Top of Extracted data

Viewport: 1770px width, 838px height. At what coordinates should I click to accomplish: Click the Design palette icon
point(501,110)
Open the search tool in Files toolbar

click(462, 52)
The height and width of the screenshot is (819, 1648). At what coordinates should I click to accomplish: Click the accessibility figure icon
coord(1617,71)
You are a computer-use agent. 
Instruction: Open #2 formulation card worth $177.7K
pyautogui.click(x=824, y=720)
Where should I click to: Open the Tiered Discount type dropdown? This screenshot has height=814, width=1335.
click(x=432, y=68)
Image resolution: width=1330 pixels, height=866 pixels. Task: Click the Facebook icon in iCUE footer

Bottom of Extracted data

*Work to be completed*:
Once you have read the records, output each one exactly as written.

*Your response*:
Viewport: 1770px width, 838px height. At what coordinates should I click to accomplish: Click the Design palette icon
point(501,110)
Open the search tool in Files toolbar

click(462, 52)
The height and width of the screenshot is (819, 1648). At what coordinates should I click to accomplish: Click the accessibility figure icon
coord(1617,71)
You are a computer-use agent. 
Instruction: Open #2 formulation card worth $177.7K
pyautogui.click(x=824, y=720)
Where should I click to: Open the Tiered Discount type dropdown? This screenshot has height=814, width=1335.
click(x=432, y=68)
Image resolution: width=1330 pixels, height=866 pixels. Task: Click the Facebook icon in iCUE footer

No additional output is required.